KAUST: History in the making

Author: 
Siraj Wahab | Arab News
Publication Date: 
Wed, 2009-09-23 03:00

THUWAL, Jeddah: After years of meticulous planning and sourcing some of the best scientific minds in the world, the King Abdullah University of Science and Technology (KAUST) will be a dream made real.

On Wednesday at 7:30 p.m, Custodian of the Two Holy Mosques King Abdullah is scheduled to inaugurate a research university that has caught the imagination of the world scientific community and has raised huge expectations among Saudis.

KAUST promises to usher in a new era of scientific investigation, discovery and education in the Kingdom. In the gleaming towers and immaculate laboratory and library blocks nestled in what just a few years ago was raw desert, some of the finest scientists and researchers will work alongside talented research students from Saudi Arabia and the rest of the world.

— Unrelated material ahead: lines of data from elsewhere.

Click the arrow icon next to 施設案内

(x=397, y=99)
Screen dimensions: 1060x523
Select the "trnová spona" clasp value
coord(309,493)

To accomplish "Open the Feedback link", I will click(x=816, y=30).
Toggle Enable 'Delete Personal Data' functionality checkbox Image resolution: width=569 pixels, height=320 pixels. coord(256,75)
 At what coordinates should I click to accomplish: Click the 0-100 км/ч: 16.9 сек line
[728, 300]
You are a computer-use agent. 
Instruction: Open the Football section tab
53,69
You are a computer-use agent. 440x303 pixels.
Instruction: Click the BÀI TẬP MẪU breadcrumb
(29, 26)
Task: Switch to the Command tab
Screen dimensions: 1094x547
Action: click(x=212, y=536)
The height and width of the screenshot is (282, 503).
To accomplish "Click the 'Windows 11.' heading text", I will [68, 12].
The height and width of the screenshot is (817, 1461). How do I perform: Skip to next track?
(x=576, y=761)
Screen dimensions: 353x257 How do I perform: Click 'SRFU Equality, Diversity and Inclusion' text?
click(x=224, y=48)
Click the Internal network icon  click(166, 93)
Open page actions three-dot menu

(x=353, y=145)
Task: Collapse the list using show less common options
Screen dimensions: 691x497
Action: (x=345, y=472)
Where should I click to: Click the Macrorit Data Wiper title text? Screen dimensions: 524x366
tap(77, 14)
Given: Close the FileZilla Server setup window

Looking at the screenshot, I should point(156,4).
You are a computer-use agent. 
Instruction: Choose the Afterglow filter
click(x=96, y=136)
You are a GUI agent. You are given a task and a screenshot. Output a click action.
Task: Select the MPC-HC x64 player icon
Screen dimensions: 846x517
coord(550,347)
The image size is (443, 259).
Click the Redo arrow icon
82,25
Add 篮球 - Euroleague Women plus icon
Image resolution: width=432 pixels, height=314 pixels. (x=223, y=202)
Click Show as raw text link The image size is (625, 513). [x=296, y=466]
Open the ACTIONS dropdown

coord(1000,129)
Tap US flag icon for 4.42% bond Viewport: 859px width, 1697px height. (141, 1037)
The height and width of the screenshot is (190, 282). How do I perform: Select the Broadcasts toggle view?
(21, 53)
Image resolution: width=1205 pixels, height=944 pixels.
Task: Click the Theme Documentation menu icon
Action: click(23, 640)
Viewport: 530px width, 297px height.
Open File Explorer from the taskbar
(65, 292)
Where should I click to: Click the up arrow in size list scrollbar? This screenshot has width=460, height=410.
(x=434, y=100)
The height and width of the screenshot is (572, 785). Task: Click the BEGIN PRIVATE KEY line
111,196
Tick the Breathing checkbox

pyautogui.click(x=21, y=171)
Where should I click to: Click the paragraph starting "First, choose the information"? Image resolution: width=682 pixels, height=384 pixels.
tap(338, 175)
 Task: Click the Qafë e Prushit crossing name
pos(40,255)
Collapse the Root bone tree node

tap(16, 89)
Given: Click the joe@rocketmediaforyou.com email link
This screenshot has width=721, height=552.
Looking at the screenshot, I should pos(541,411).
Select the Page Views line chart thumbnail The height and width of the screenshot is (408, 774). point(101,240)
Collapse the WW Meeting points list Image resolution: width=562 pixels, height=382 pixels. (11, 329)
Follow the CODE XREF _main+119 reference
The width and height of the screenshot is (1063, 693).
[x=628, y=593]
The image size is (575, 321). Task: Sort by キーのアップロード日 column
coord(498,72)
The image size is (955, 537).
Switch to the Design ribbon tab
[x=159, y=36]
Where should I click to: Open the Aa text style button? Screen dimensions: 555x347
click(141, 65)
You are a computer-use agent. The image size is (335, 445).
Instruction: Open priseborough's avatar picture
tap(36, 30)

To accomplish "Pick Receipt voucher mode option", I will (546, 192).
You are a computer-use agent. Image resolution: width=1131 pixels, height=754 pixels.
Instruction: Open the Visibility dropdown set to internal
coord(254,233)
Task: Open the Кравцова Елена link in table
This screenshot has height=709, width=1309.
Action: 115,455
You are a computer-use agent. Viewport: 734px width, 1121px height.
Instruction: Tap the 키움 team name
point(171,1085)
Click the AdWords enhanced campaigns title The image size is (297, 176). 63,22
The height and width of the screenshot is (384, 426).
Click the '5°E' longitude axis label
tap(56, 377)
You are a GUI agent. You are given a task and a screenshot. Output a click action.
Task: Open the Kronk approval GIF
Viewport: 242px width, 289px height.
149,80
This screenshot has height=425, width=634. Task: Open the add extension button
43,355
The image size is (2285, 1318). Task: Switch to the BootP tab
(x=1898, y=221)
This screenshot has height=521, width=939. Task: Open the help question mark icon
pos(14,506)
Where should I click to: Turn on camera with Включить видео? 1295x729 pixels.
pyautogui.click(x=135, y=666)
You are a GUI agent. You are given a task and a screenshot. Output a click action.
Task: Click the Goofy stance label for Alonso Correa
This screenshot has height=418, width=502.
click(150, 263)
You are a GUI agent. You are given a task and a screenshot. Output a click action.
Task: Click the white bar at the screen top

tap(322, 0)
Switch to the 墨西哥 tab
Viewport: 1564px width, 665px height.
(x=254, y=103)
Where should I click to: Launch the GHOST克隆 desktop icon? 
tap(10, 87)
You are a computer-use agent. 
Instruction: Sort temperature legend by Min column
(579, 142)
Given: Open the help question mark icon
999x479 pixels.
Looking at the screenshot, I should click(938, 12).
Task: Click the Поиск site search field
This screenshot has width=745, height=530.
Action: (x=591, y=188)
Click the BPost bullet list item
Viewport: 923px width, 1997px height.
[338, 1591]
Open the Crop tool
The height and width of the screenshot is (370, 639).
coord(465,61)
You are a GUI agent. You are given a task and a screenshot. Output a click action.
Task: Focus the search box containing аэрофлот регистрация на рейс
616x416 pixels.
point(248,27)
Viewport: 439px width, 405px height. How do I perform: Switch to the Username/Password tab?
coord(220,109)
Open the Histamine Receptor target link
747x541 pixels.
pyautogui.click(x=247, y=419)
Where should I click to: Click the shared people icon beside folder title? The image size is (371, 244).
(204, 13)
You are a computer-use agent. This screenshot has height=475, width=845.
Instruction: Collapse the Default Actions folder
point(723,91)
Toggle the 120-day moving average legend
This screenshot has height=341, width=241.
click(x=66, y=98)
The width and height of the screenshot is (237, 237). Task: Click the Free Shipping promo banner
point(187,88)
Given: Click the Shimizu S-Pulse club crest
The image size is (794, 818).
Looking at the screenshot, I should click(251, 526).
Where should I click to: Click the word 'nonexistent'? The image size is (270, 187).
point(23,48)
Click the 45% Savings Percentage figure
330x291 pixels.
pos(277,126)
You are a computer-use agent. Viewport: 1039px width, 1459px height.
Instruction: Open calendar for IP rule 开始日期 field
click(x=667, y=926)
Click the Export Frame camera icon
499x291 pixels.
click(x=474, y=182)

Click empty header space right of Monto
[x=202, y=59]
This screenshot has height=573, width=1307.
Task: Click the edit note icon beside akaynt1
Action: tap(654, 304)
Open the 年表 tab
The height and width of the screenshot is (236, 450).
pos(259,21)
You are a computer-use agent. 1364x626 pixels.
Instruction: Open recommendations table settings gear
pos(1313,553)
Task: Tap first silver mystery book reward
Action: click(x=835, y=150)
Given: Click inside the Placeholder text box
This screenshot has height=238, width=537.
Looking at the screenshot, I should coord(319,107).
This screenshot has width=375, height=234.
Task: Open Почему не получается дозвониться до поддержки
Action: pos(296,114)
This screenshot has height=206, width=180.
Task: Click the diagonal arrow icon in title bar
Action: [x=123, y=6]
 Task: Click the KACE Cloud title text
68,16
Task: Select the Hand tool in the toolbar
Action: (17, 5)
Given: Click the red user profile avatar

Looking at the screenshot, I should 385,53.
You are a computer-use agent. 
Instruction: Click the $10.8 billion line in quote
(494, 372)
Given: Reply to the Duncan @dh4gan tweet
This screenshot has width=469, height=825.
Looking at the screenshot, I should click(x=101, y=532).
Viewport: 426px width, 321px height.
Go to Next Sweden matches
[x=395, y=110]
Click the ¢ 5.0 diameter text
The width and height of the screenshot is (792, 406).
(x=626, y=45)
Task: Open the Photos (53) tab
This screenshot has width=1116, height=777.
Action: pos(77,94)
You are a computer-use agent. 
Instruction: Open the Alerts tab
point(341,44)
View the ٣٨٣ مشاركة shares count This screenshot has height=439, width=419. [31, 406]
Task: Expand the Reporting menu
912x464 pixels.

At the inauguration, King Abdullah will play host to heads of state, global business leaders, Nobel laureates and some of the world's most celebrated academics who have been invited to the ceremony here at Thuwal, 80 km north of Jeddah.

The king on Tuesday visited the university in order to see for himself the preparations for Wednesday's inauguration. About 3,000 dignitaries including heads of state and scientists will attend the opening. Turkish President Abdullah Gul, Malaysia’s King Tuanku Sultan Mizan Zainal Abidin, Sudanese President Omar Bashir, Philippine President Gloria Macapagal Arroyo and Mauritanian President Mohamed Ould Abdul Aziz have already arrived for the inauguration.

During the inspection tour of the university, King Abdullah was accompanied by Prince Muqrin, chief of intelligence, Prince Faisal bin Abdullah bin Muhammad, minister of education, Prince Khaled bin Abdullah, a member of the university's Board of Trustees, other princes and top officials.

Petroleum and Mineral Resources Minister Ali Al-Naimi, who is also chairman of the university's Board of Trustees, briefed the king on the progress of work at the campus. Studies started at the university on Sept. 5 after the completion of building classrooms. King Abdullah later visited an exhibition being staged on the occasion. The king was also briefed on the opening ceremony.

The graduate-level university, King Abdullah’s brainchild, opened its doors on Sept. 5 to the 400 students who have been admitted from 60 countries around the world to engage in postgraduate studies in engineering. Seventy faculty members are in place to teach them. The students and faculty at KAUST were carefully selected to help achieve the university’s goals.

“We have set our sights on reaching the brightest students, brimming with potential, from around the world, ready to learn from their mentors and from one another, ripe to begin making a contribution to the progress of humanity,” said Al-Naimi.

Some of the faculty members spoke to a large group of international journalists who were taken on a tour of the sprawling campus on Tuesday. The center of attraction for many was Shaheen, the fastest supercomputer in the Middle East and one of the 14 most powerful in the world.

“Developed with IBM, it is capable of 222 teraflops, or solving 222 trillion complicated calculations per second,” Richard Orme, head of KAUST’s Center for Deep Computing Research, told the visiting journalists.

According to Orme, Shaheen is the second-fastest computer outside of Europe and the fastest in all of Asia.

“One of the most powerful supercomputers in an academic environment, the system instantly makes KAUST a key player in the field of computational science,” he told reporters. “Shaheen will facilitate across dozens of disciplines in carrying out cutting-edge experiments, joint research collaborations with KAUST’s research partners located all over the world and further the development of a knowledge-based society in Saudi Arabia.”

Al-Naimi said Shaheen “gives the Middle East its first bona fide locally owned and operated supercomputer.”

“Hopefully the influence of that in promoting a culture of computational science and engineering will go far beyond KAUST because a computer is one experimental facility that can be shared easily across a high-speed network,” he added.

These partnerships with the private sector are also part of KAUST’s commitment to economic development and diversification in the Kingdom.

“In Saudi Arabia we need to diversify the base of our economy from dependence on a single commodity,” said Nadhmi A. Al-Nasr, interim executive vice president of administration and finance. “A knowledge-based economy is the future of the Kingdom.”